Zé Neto critica a matemática de Bruno Reis na conta de água

Imagem Zé Neto critica a matemática de Bruno Reis na conta de água
Deputado petista diz que investimento carlista no passado foi pífio e que Embasa estava sucateada  |   Bnews - Divulgação

Publicado em 28/04/2013, às 10h53   Lucas Esteves (Twitter: @lucasesteves)

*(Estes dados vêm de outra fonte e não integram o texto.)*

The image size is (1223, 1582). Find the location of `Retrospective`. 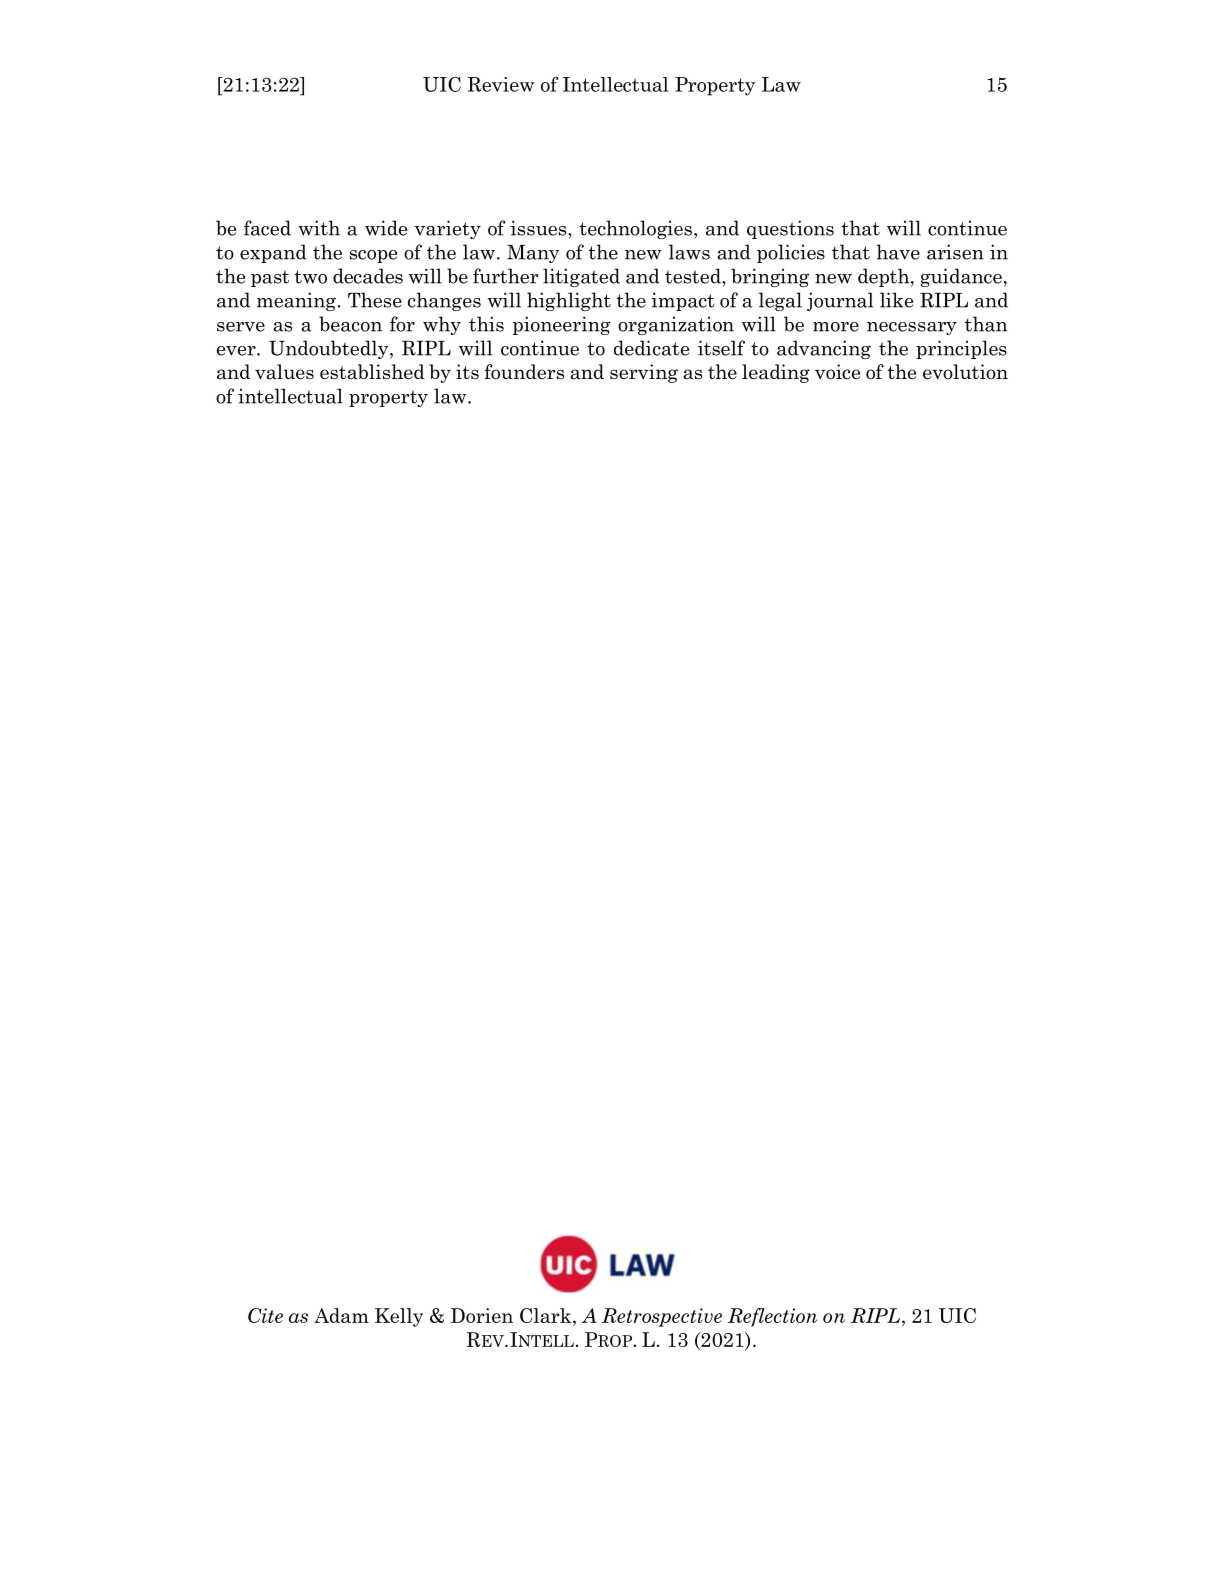

Retrospective is located at coordinates (662, 1317).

O deputado estadual Zé Neto (PT) não gostou de ver o colega de parlamento Bruno Reis (PRP) criticar os aumentos na conta de água dos baianos durante o governo Wagner. Líder do governo na Assembleia Legislativa, o feirense reconheceu que os valores dos aumentos na fatura durante a gestão Wagner foram ligeiramente maiores que os do governo passado, mas apresentou números diferentes e ressaltou que Reis convenientemente se esquece de fazer determinadas matemáticas para justificar SUS argumentos.
Zé Neto calculou que, nos anos do governo petista, a conta ficou 90,81% mais cara, enquanto o governo antecessor subiu os rendimentos em 88,39%. Segundo Reis, o aumento foi de 150% nos anos petistas. O líder disse, além disto, que os carlistas não fizeram nem perto do investimento que Wagner tem feito em água e esgoto para justificar as críticas. Para ele, trata-se de uma “diferença astronômica”.
“Nós já investimos R$ 1,184 bilhões, enquanto o governo passado só investiu R$ 170 milhões durante todos aqueles anos. São mais de 7 vezes o valor investido por eles. Só em 2012 o investimento foi de R$ 422, o que significa duas vezes e meia mais do que eles fizeram em seis anos”, calculou. Outro fato que os proibiriam críticas, segundo Neto, seria o de terem herdado para a gestão atual uma Embasa sucateada e o desejo de privatizar a estadual das águas.
Segundo as estimativas de Zé Neto, o investimento global do governo alcançará R$ 8 bilhões no ano que vem, o que classifica como o maior da história do estado. Ele aproveitou para desafiar a oposição a colher os números exatos do histórico de investimentos e trazê-los para um “debate aberto” e justificou os aumentos de contas como uma necessidade de custeio de investimentos e que se o governo pudesse, jamais aumentaria as contas para o consumidor.